Entries from a dataset:
- - -

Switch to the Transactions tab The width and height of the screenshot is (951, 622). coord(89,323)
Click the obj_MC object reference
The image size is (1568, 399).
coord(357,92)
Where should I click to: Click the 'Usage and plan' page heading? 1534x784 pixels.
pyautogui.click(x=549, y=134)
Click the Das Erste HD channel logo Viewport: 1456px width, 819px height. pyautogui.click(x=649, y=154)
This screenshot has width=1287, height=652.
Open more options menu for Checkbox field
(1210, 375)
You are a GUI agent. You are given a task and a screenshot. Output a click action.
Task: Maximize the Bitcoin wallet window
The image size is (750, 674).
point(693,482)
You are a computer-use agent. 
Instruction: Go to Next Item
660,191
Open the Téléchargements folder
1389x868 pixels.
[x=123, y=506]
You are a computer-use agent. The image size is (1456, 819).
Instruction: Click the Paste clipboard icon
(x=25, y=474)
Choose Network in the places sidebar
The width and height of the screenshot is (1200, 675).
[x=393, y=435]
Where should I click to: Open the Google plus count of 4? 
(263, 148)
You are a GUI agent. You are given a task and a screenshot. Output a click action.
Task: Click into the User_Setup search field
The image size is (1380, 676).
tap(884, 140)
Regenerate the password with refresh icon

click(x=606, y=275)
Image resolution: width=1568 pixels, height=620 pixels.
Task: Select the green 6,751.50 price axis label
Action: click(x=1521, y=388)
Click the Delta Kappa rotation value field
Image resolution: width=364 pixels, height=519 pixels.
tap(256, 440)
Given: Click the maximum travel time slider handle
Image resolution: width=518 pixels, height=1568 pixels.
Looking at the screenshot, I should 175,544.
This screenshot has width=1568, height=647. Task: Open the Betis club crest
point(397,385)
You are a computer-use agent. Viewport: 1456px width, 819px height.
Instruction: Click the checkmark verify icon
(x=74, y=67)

- - -

## PROBLEM STATEMENT:
Reproduce all of the entries above verbatim, line for line.

## THE RESPONSE:
Switch to the Transactions tab The width and height of the screenshot is (951, 622). coord(89,323)
Click the obj_MC object reference
The image size is (1568, 399).
coord(357,92)
Where should I click to: Click the 'Usage and plan' page heading? 1534x784 pixels.
pyautogui.click(x=549, y=134)
Click the Das Erste HD channel logo Viewport: 1456px width, 819px height. pyautogui.click(x=649, y=154)
This screenshot has width=1287, height=652.
Open more options menu for Checkbox field
(1210, 375)
You are a GUI agent. You are given a task and a screenshot. Output a click action.
Task: Maximize the Bitcoin wallet window
The image size is (750, 674).
point(693,482)
You are a computer-use agent. 
Instruction: Go to Next Item
660,191
Open the Téléchargements folder
1389x868 pixels.
[x=123, y=506]
You are a computer-use agent. The image size is (1456, 819).
Instruction: Click the Paste clipboard icon
(x=25, y=474)
Choose Network in the places sidebar
The width and height of the screenshot is (1200, 675).
[x=393, y=435]
Where should I click to: Open the Google plus count of 4? 
(263, 148)
You are a GUI agent. You are given a task and a screenshot. Output a click action.
Task: Click into the User_Setup search field
The image size is (1380, 676).
tap(884, 140)
Regenerate the password with refresh icon

click(x=606, y=275)
Image resolution: width=1568 pixels, height=620 pixels.
Task: Select the green 6,751.50 price axis label
Action: click(x=1521, y=388)
Click the Delta Kappa rotation value field
Image resolution: width=364 pixels, height=519 pixels.
tap(256, 440)
Given: Click the maximum travel time slider handle
Image resolution: width=518 pixels, height=1568 pixels.
Looking at the screenshot, I should 175,544.
This screenshot has width=1568, height=647. Task: Open the Betis club crest
point(397,385)
You are a computer-use agent. Viewport: 1456px width, 819px height.
Instruction: Click the checkmark verify icon
(x=74, y=67)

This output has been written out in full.